O Carnaval de Salvador já contabiliza quase 300 atendimentos por intoxicação alcoólica desde o início da festa, de acordo com dados das equipes de saúde que atuam nos circuitos oficiais. O número acendeu um alerta das autoridades para os riscos do consumo excessivo de bebidas durante a folia.
A maioria dos casos envolve sintomas como mal-estar, náuseas, tontura, desorientação e episódios de desmaio, geralmente associados ao uso abusivo de álcool. Profissionais que atuam nos postos médicos montados ao longo dos circuitos destacam que o calor intenso e longos períodos sem alimentação adequada também contribuem para o agravamento do quadro clínico dos foliões.
Além do consumo excessivo, as autoridades de saúde reforçam a preocupação com bebidas adulteradas ou de procedência duvidosa. Segundo especialistas, substâncias tóxicas como o metanol podem provocar efeitos graves, incluindo alterações visuais, danos neurológicos e, em casos extremos, levar à morte.
A recomendação é que os foliões evitem bebidas sem rótulo, sem identificação de origem e comercializadas fora de pontos de venda regularizados.
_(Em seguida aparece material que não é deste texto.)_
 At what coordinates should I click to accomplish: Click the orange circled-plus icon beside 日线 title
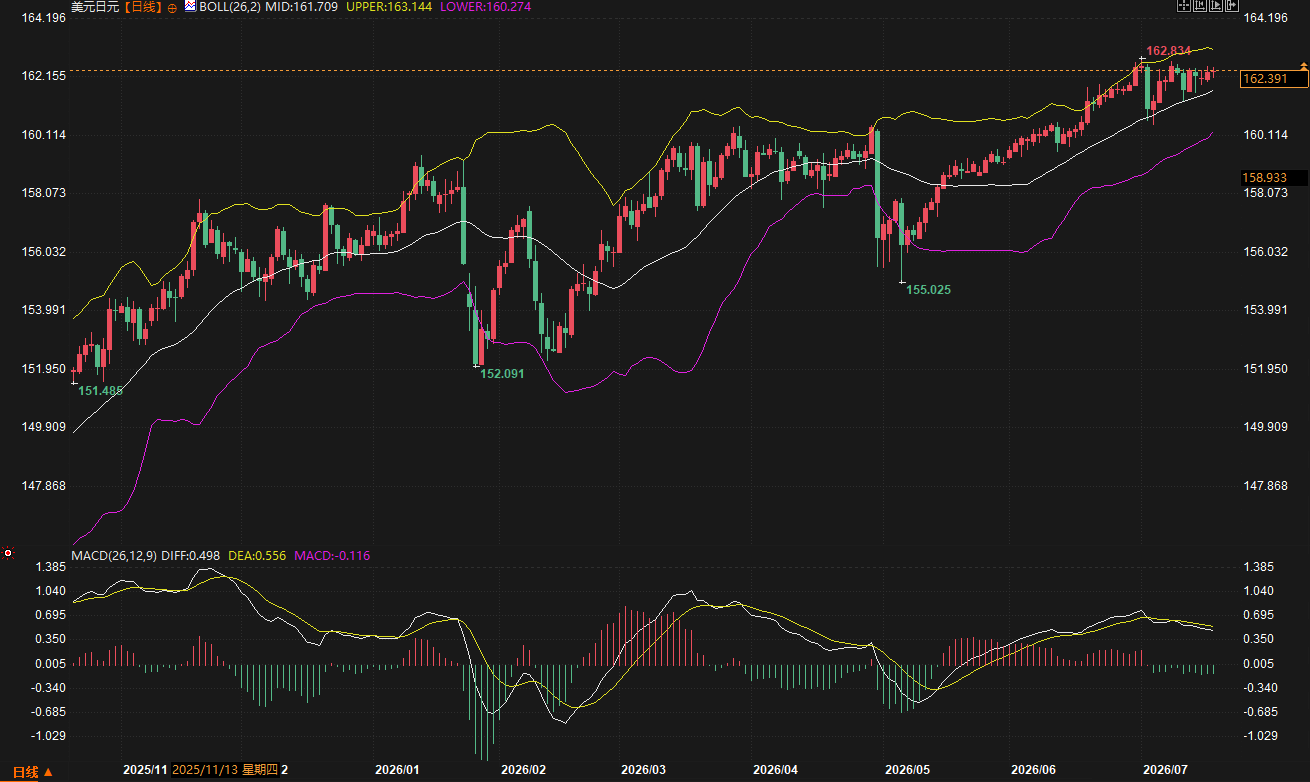click(x=172, y=7)
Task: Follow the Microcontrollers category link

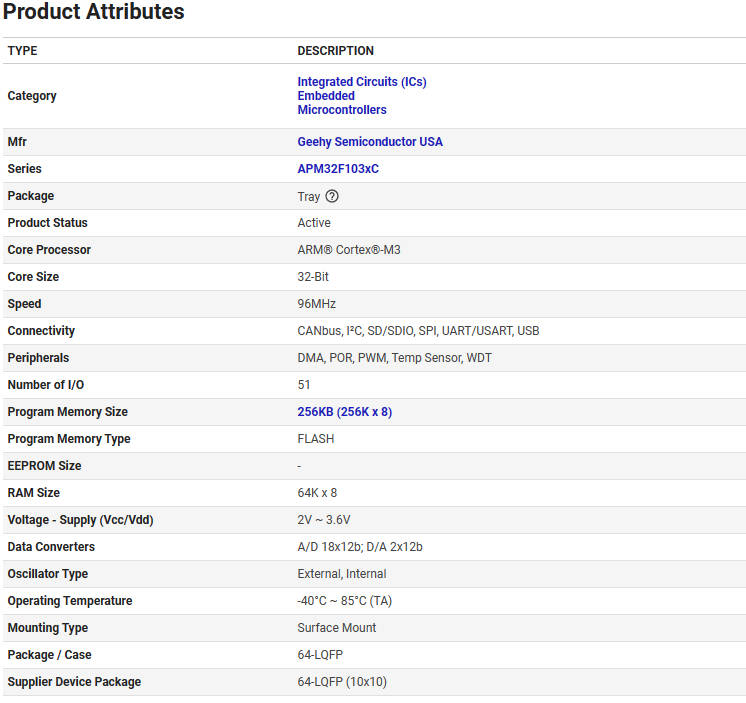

Também é orientado alternar o consumo de álcool com água, alimentar-se adequadamente e respeitar os próprios limites.
As equipes de saúde e a vigilância sanitária seguem monitorando a situação ao longo da programação do Carnaval e orientam que qualquer pessoa que apresente sintomas após ingerir bebida alcoólica procure imediatamente atendimento médico nos postos instalados nos circuitos ou nas unidades de pronto atendimento da capital baiana.